Belarus is still a very undiscovered country , therefore an up to date guide book is highly recommended for individual travels.
Unfortunately, the only guide book in English seems to be the Bradt travel guide - Belarus. In the past I was usually quite happy with Bradt guides for other countries, but I must admit that the Belarus guide couldn't keep up with the high expectations.
It doesn't list much helpful info regarding public transportation, but instead recommends tours with official tour operators. Also the descriptions of smaller cities is very limited. However, it is better to pack the Bradt guide than no guide book.
For German speaking travellers the Trescher - Weißrussland might be a good option. Also this guide doesn't list much practical info regarding transport, but at least the description of the sights are much more detailed and comprehensive.
Bradt Travel Guides: http://www.bradt-travelguides.com/
Trescher Verlag: http://www.trescherverlag.de/
I must admit that I am a huge fan of the "In Your Pocket" guides. They are usually an excellent resource for information about travels to Eastern and Central European cities.
So I was more than happy to download the Minsk guide from the In Your Pocket website, especially as it was a bit difficult to find good travel guides about Belarus.
In Minsk we found the printed version for sale in the "House of Books" (Dom Knigi), which can be found at the Pobediteley Avenue 11. The price was 15600 BYR (about 2 Euro).
The guide not only provides helpful basics about transport, accomodation and restaurants, but also many off the beaten path tips and background information.
Lithuania has border with two non - European Union countries - Russia and Belarus. I needed to get visa to Belarus for two days. The things I needed to make before getting to Belarus territory:
1) fill in form with questionnaires about me, my work, purposes of going to Belarus, the place, where I am going and the route inside Belarus, so on.
2) needed to pay ~10 euros both for visa and insurance.
3) wait for visa about 4 days.
4) after getting visa and arriving to the border of Belarus, to fill in immigration paper with quite similar questions as for getting visa, but much less.
It is worth telling, that people from other countries pay much more for visa - around 60 euros.
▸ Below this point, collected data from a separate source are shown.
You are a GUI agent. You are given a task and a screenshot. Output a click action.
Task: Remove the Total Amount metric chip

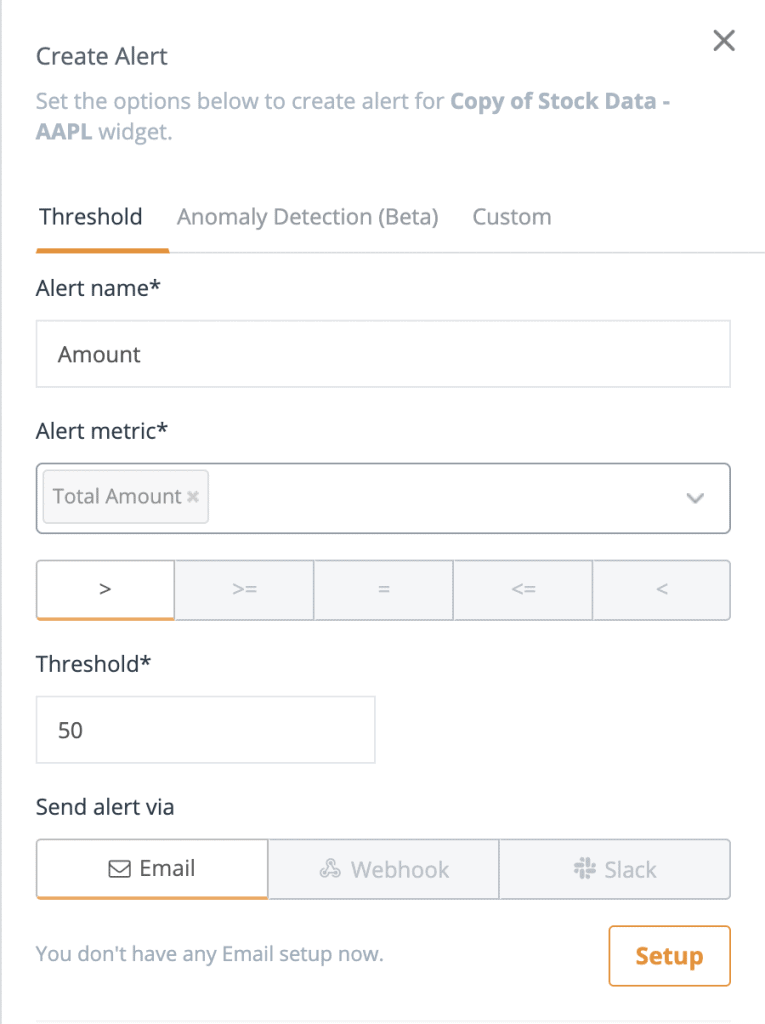(192, 496)
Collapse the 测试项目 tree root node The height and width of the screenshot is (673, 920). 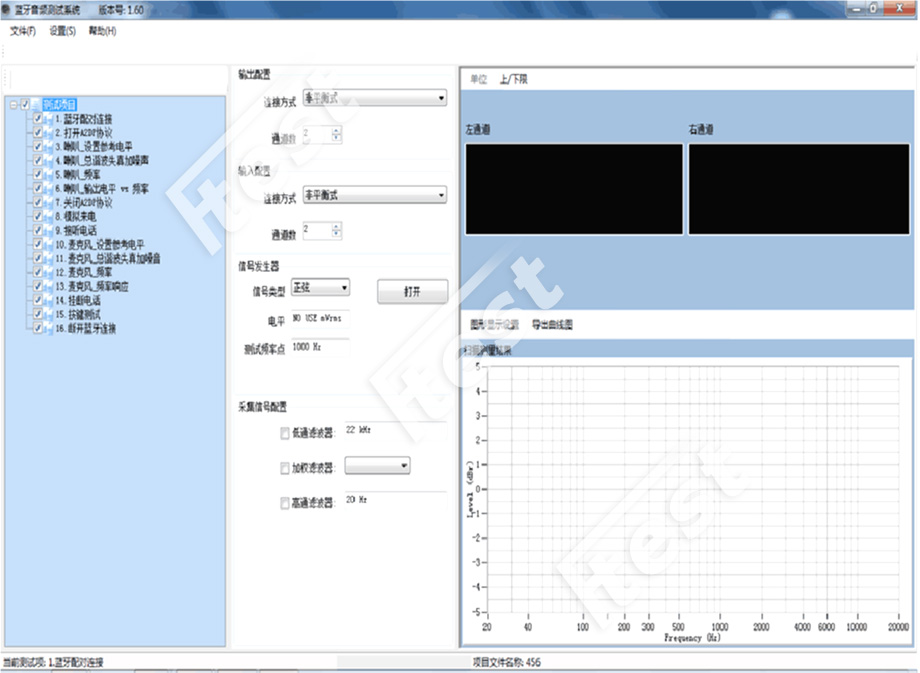point(12,104)
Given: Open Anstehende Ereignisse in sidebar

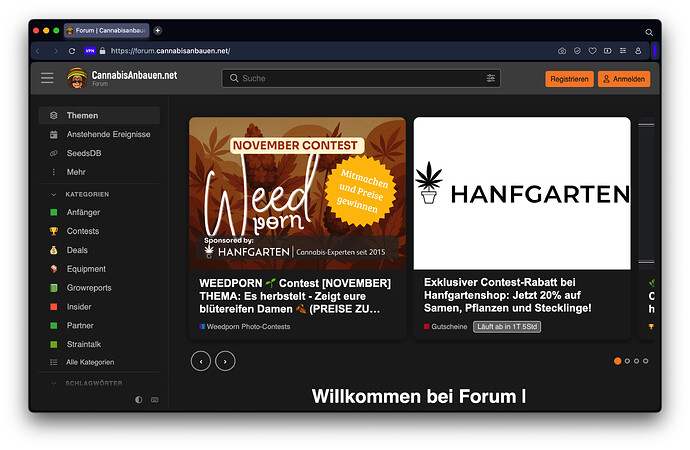Looking at the screenshot, I should (x=108, y=134).
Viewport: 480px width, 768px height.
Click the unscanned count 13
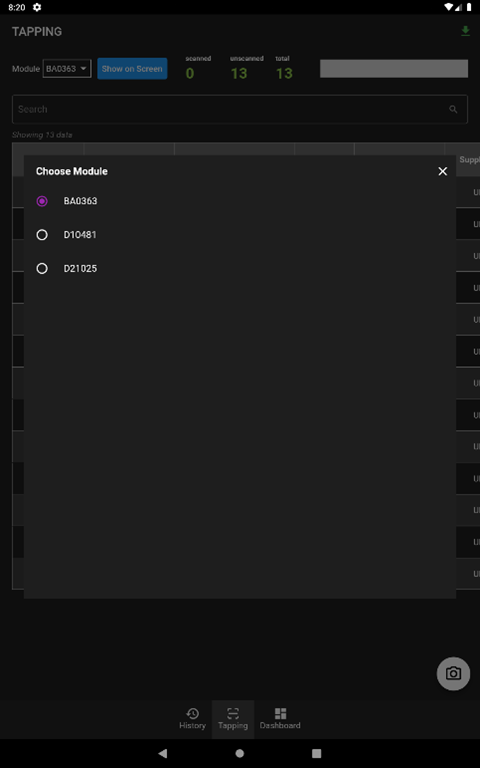tap(239, 73)
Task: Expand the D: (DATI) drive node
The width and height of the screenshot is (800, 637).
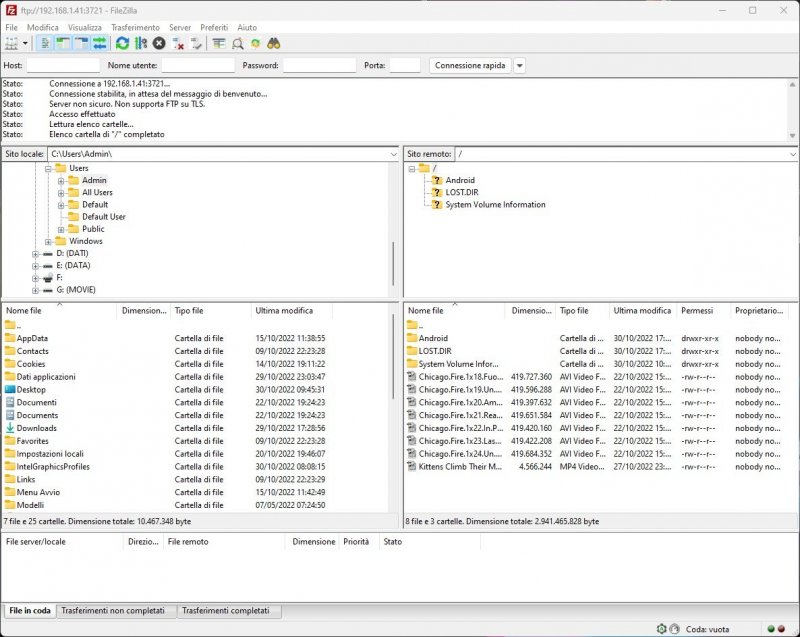Action: (36, 254)
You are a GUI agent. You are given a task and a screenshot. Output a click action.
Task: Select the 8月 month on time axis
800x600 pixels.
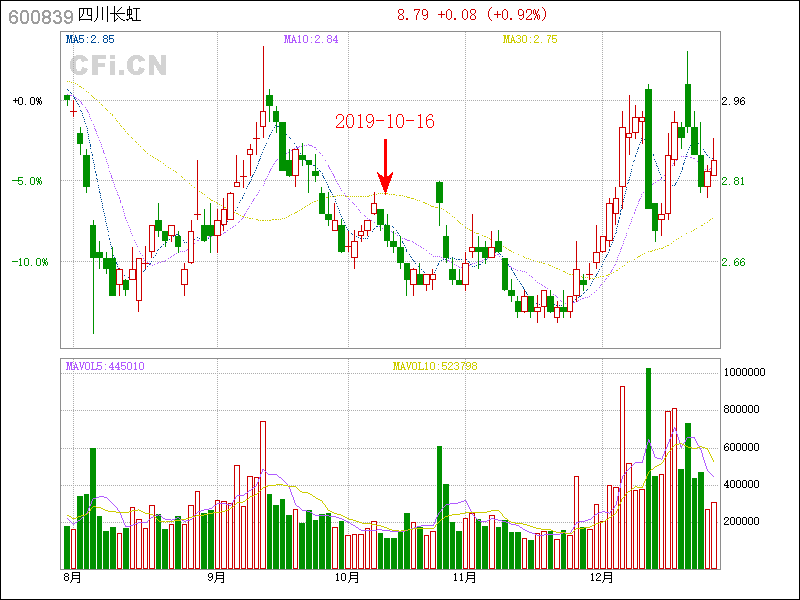(71, 577)
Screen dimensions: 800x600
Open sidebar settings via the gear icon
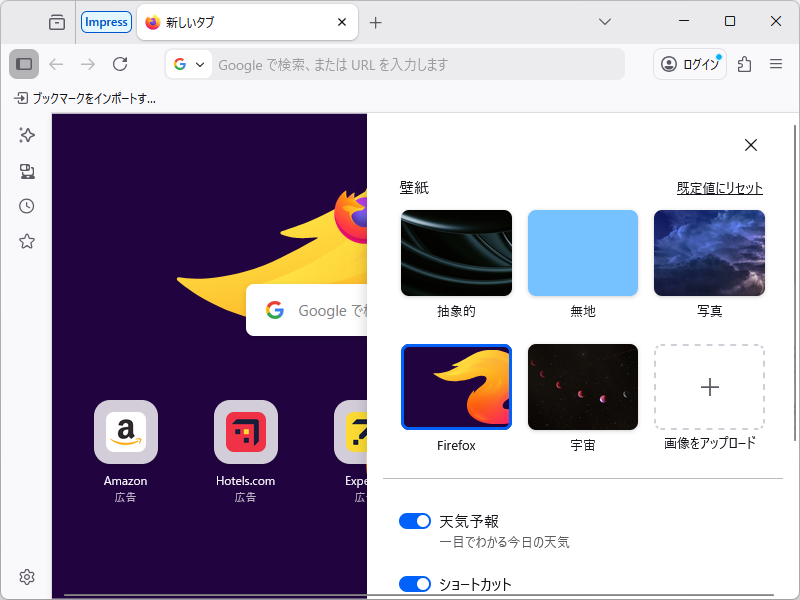point(27,577)

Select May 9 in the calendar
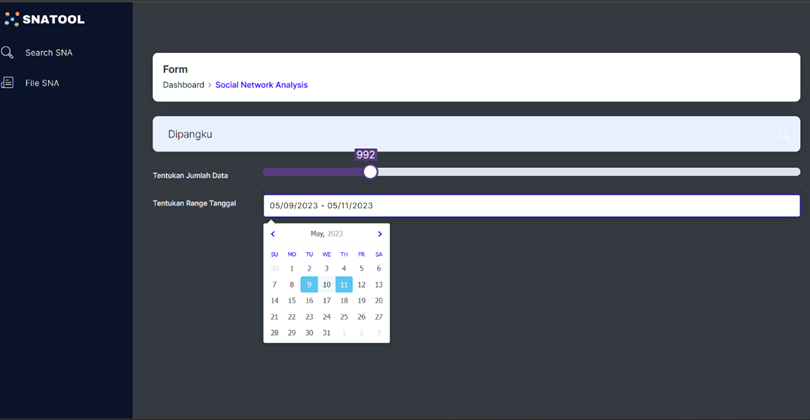(309, 285)
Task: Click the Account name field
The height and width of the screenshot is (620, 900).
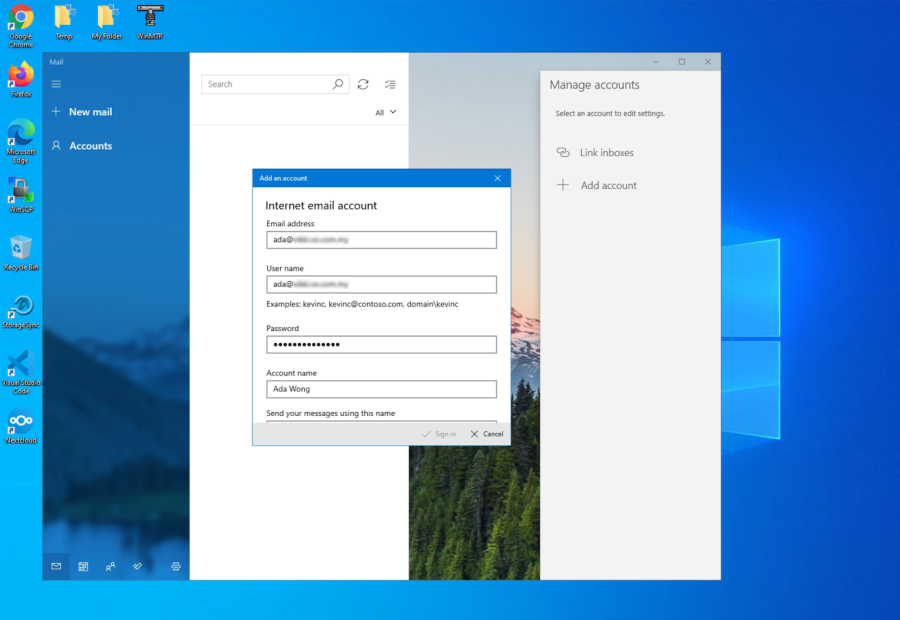Action: pyautogui.click(x=381, y=389)
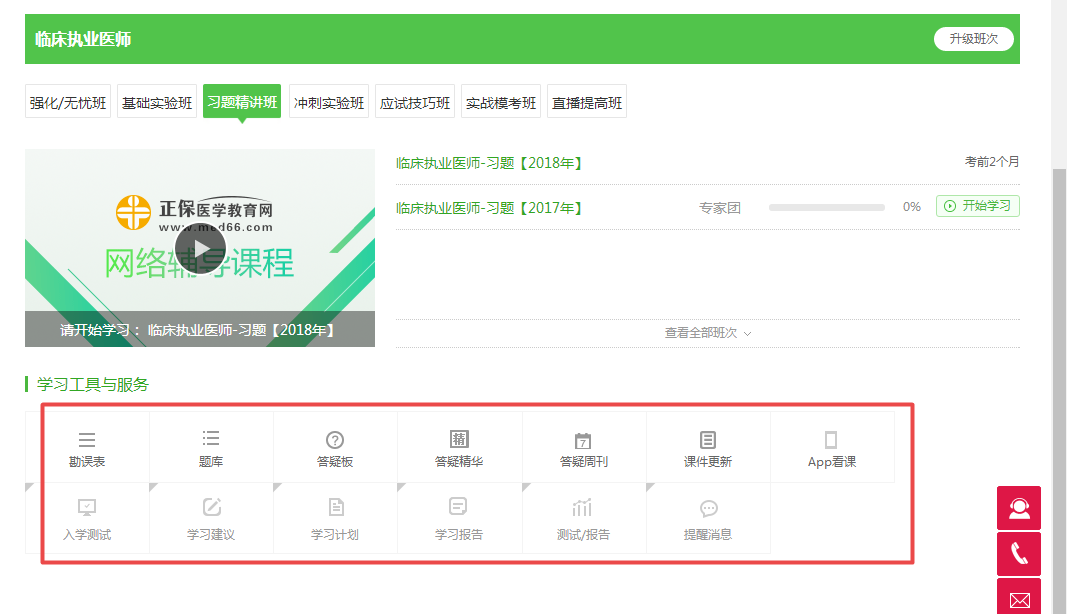Switch to the 冲刺实验班 tab
This screenshot has height=614, width=1067.
pos(329,102)
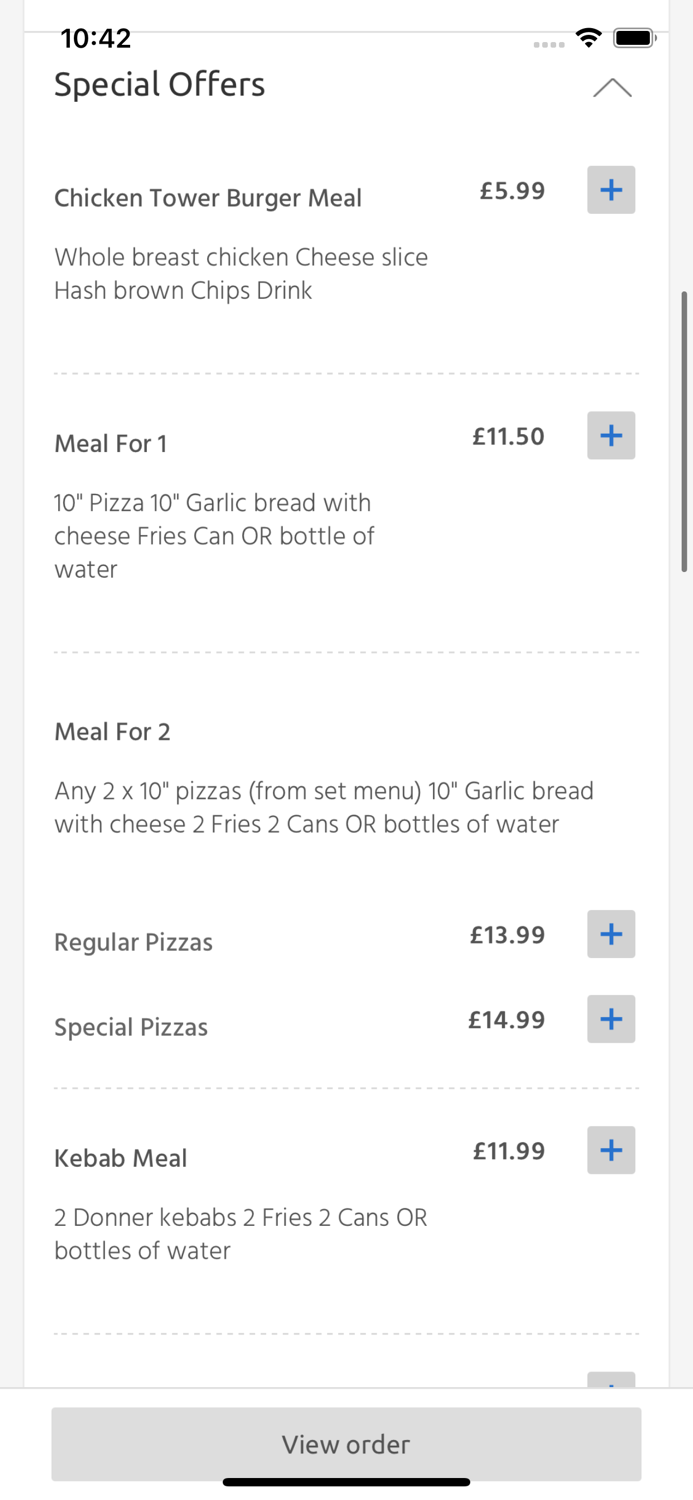The width and height of the screenshot is (693, 1500).
Task: Add Chicken Tower Burger Meal to order
Action: pos(611,190)
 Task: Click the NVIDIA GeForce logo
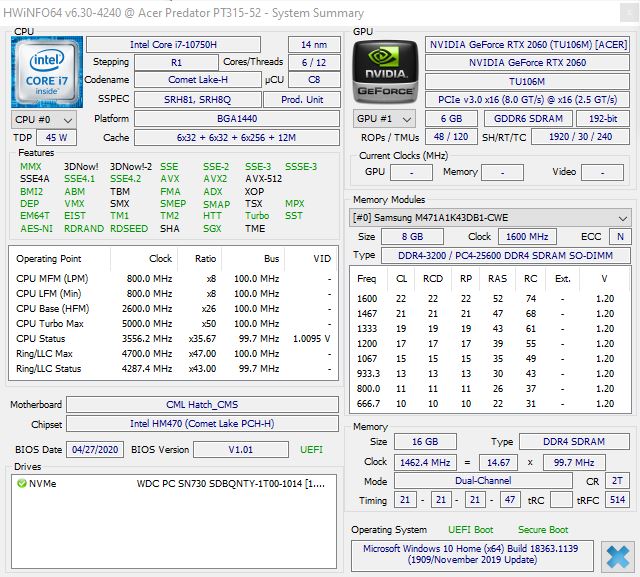[385, 73]
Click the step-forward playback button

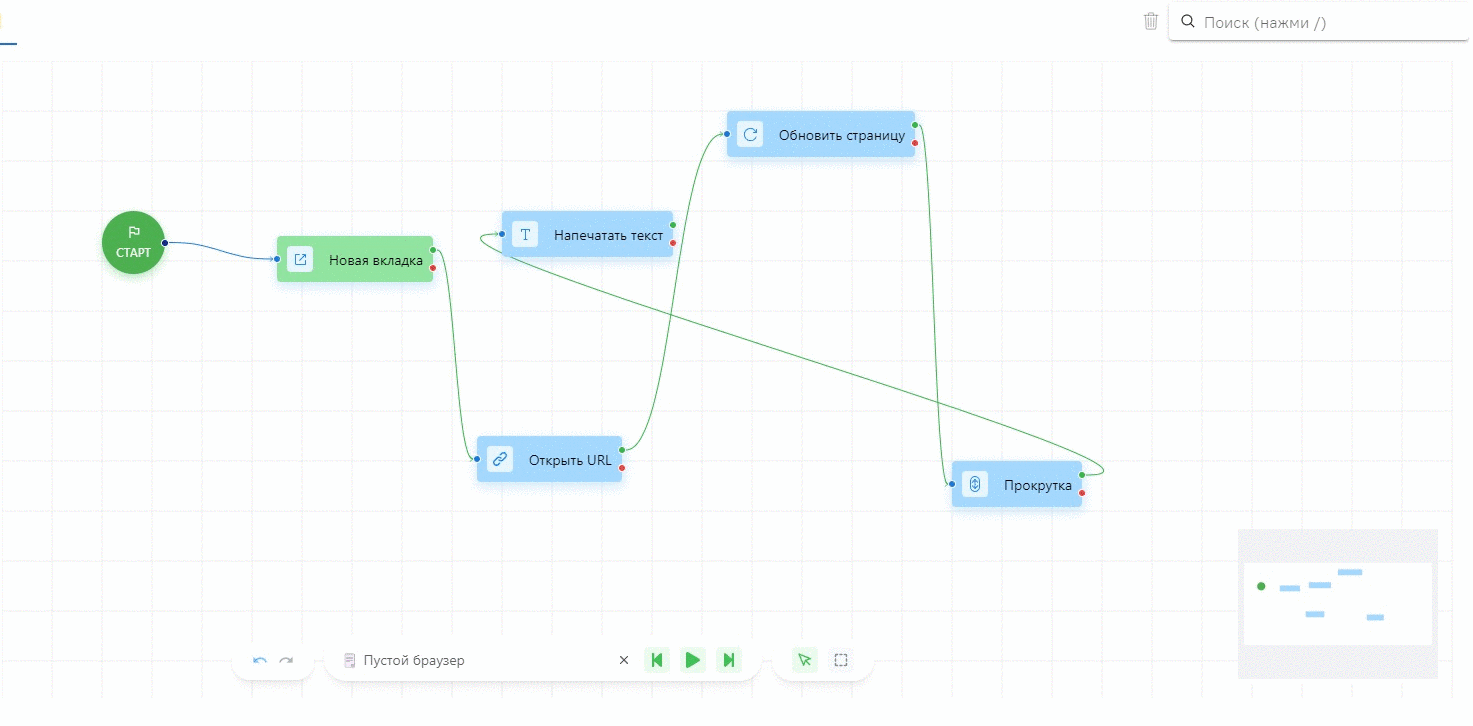[x=729, y=660]
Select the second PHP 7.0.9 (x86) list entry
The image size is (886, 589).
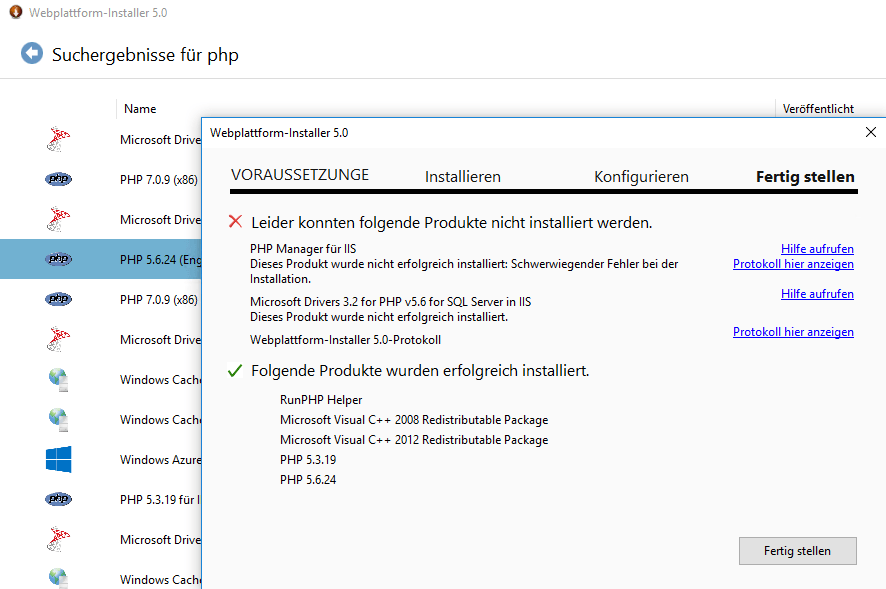[x=159, y=299]
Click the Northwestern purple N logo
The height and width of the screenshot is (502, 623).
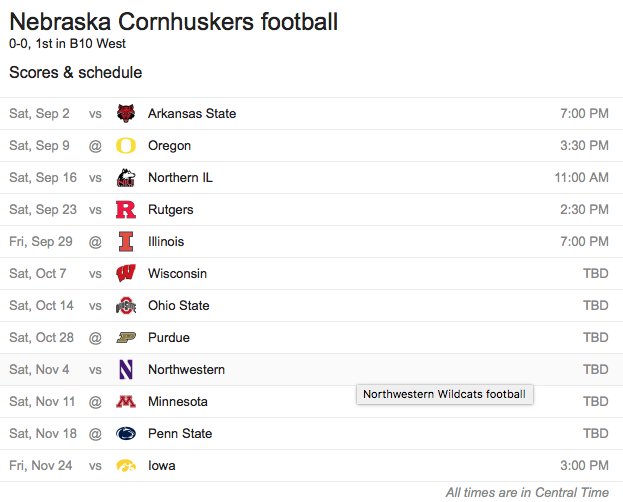click(126, 370)
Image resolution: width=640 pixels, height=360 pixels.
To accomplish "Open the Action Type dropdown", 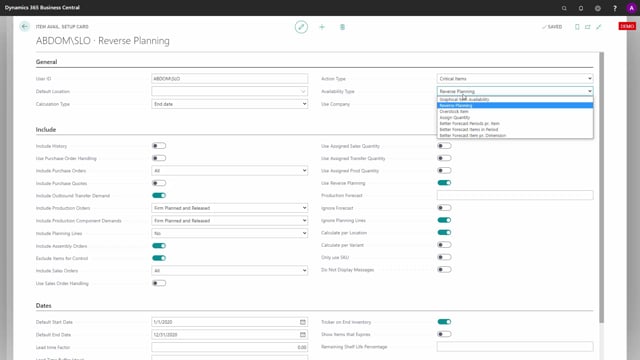I will 515,78.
if you go in winter invest in a good coat and gloves and scarve and boots first time i went in winter i got the shock of my life you,ve been warned
Toiletries and Medical Supplies: don,t really need anything you can get anything here. you
Photo Equipment: you can get any film here no problem
Camping/Beach/Outdoor Gear: if you go in summer and go to any darcha don,t forget insect repellent
Miscellaneous: if your a fussy eater bring a few nibblers but if you not you,ll love the food here
Luggage and bags:
Take a case but check its wheels are in order - the roads are not even close to what you might call smooth.
Clothing/Shoes/Weather Gear: Anything you wish, but remember it may be quite hot in summer.
Photo Equipment: You will be able to buy basic film cheaper than in Europe, but everything else you think you might need you should take with you.
Miscellaneous: You may have trouble with ATMs and traveller's cheques. Take cash, preferably US Dollars in small notes.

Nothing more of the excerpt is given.